### TASK OBJECTIVE
In the records below, find the line containing "724x1568 pixels." and return it together with every later line, exactly as written; pictures are to be omitted.

[PROVIDED RECORDS — start]

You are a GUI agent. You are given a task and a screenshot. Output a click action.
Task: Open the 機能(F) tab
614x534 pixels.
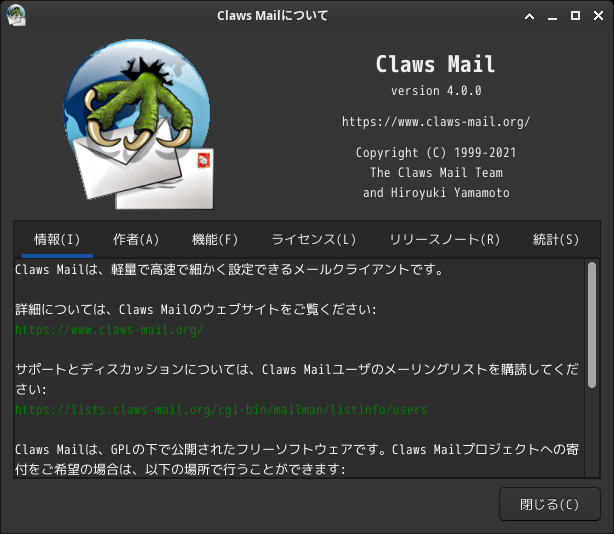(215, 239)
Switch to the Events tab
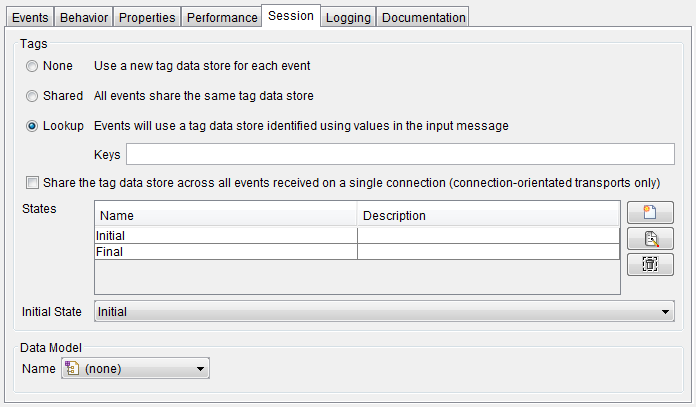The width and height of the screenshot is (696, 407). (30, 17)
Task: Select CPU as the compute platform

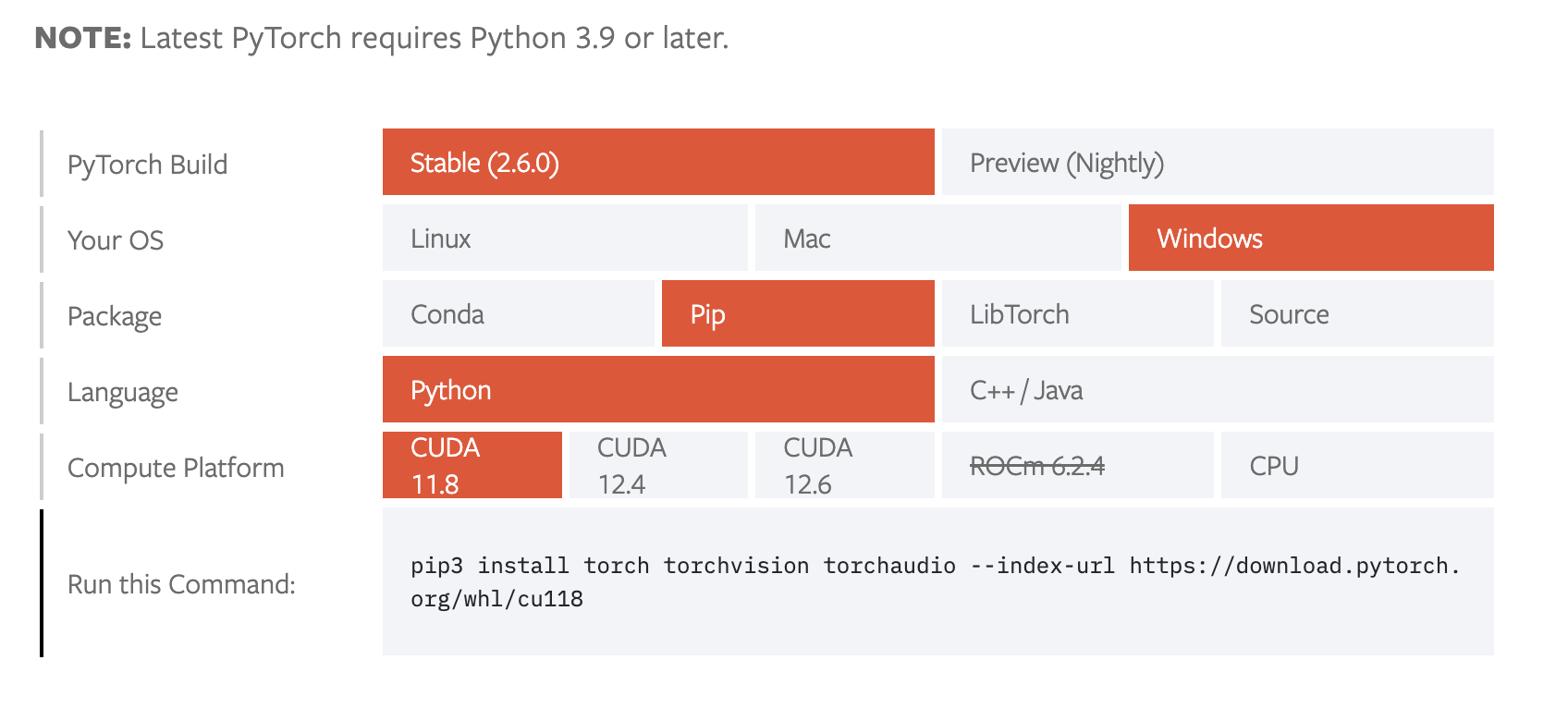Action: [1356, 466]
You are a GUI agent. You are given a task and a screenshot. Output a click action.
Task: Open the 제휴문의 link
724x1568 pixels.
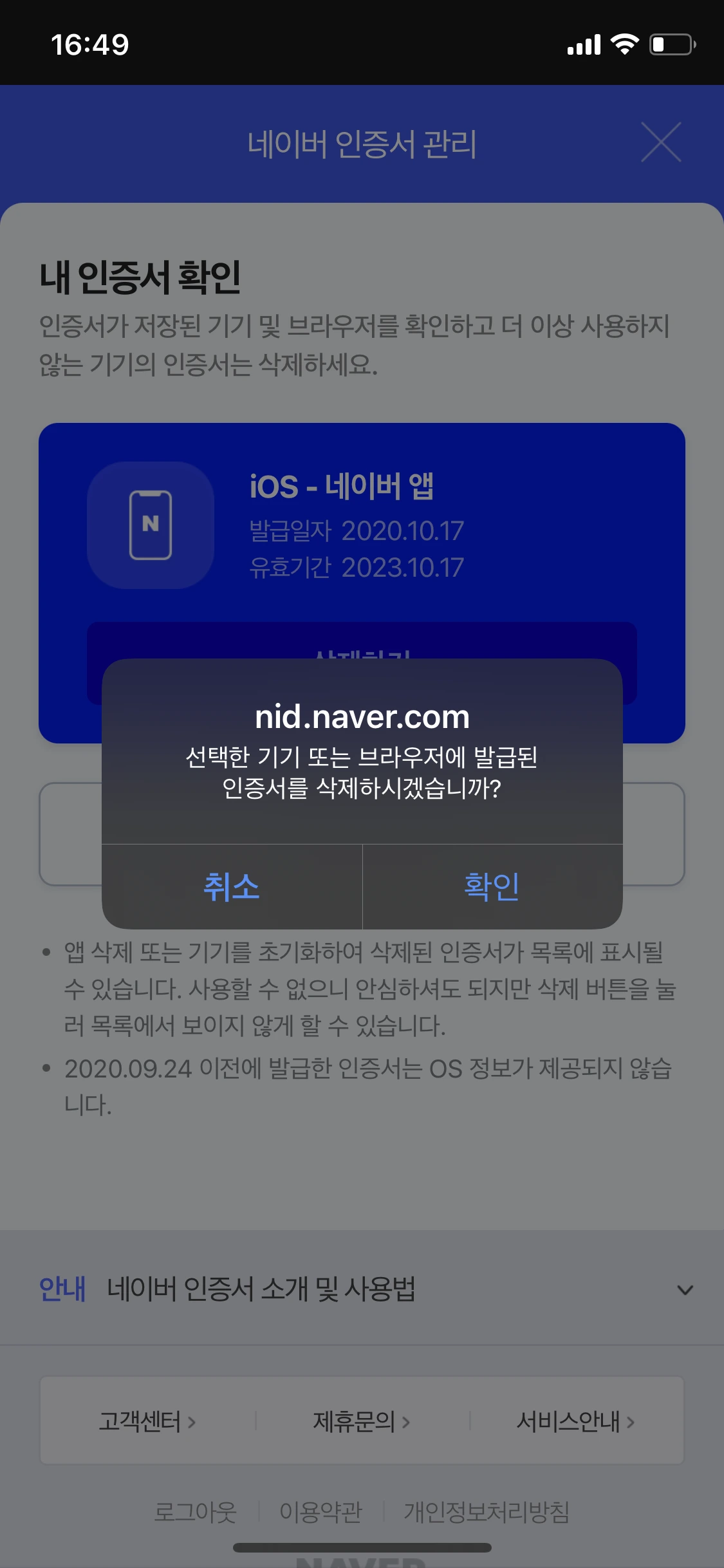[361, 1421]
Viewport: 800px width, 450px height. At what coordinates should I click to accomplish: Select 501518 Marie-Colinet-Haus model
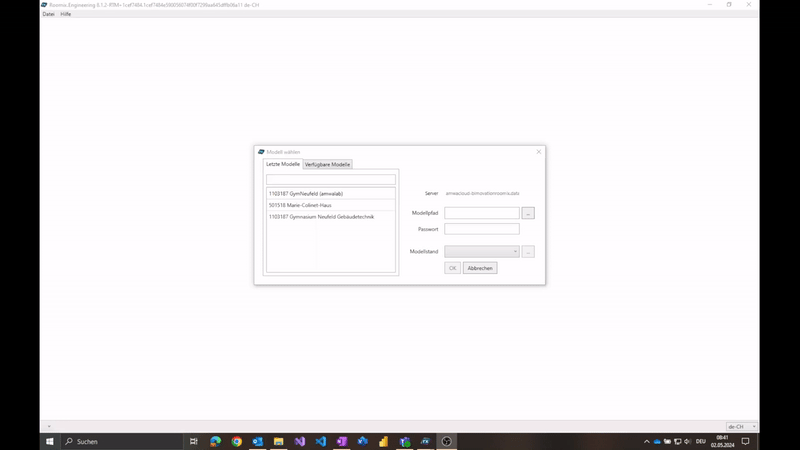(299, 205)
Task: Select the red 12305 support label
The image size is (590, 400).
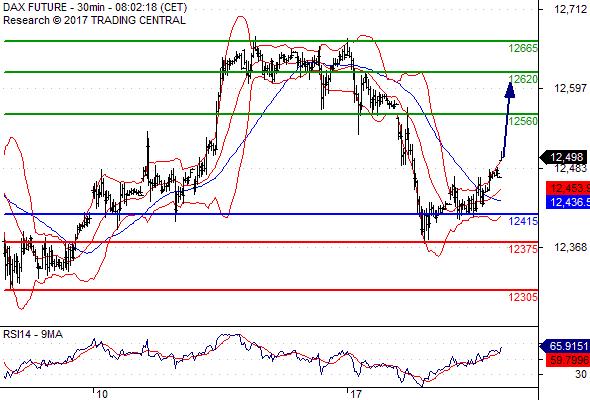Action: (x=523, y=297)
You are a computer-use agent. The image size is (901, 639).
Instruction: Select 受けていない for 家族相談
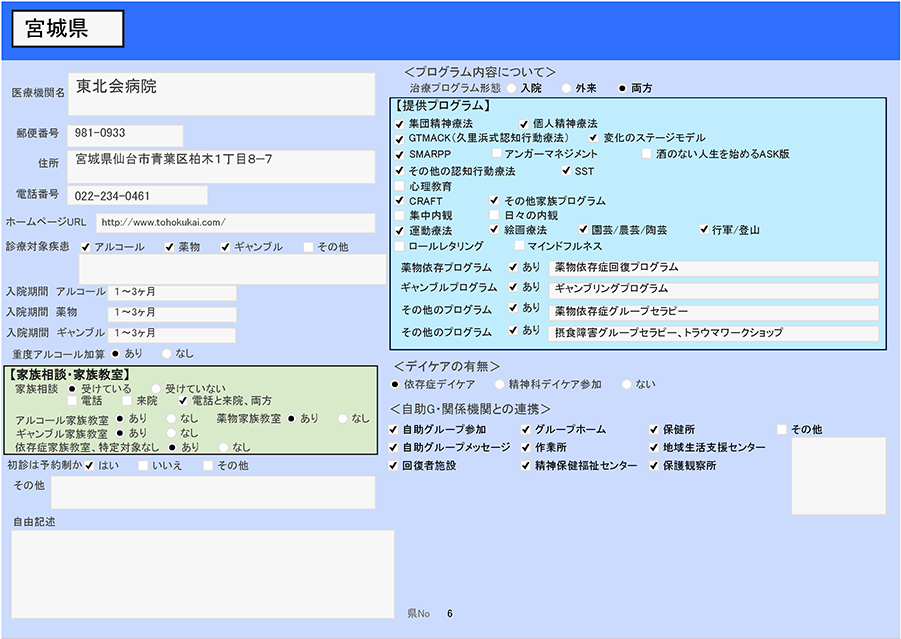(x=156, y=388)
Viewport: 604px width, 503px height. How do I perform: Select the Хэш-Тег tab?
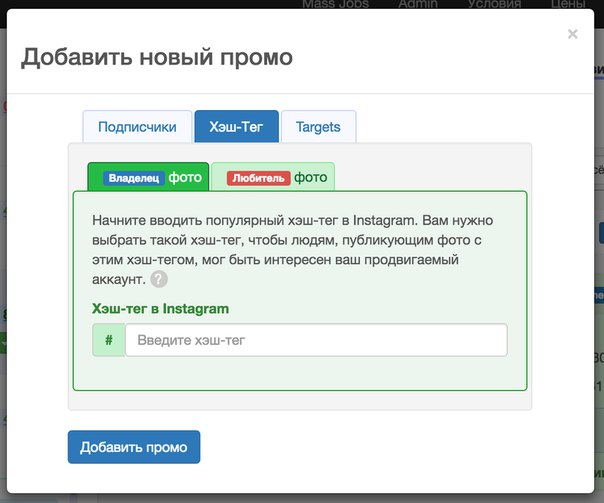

[PROVIDED RECORDS — finish]

### TASK ANSWER
724x1568 pixels.
[361, 1421]
Viewport: 800px width, 450px height. At what coordinates should I click to accomplish: Select 501518 Marie-Colinet-Haus model
(299, 205)
Task: Select the red 12305 support label
The image size is (590, 400).
Action: (x=523, y=297)
You are a computer-use agent. The image size is (901, 639).
Instruction: Select 受けていない for 家族相談
(x=156, y=388)
Viewport: 604px width, 503px height. How do I perform: Select the Хэш-Тег tab?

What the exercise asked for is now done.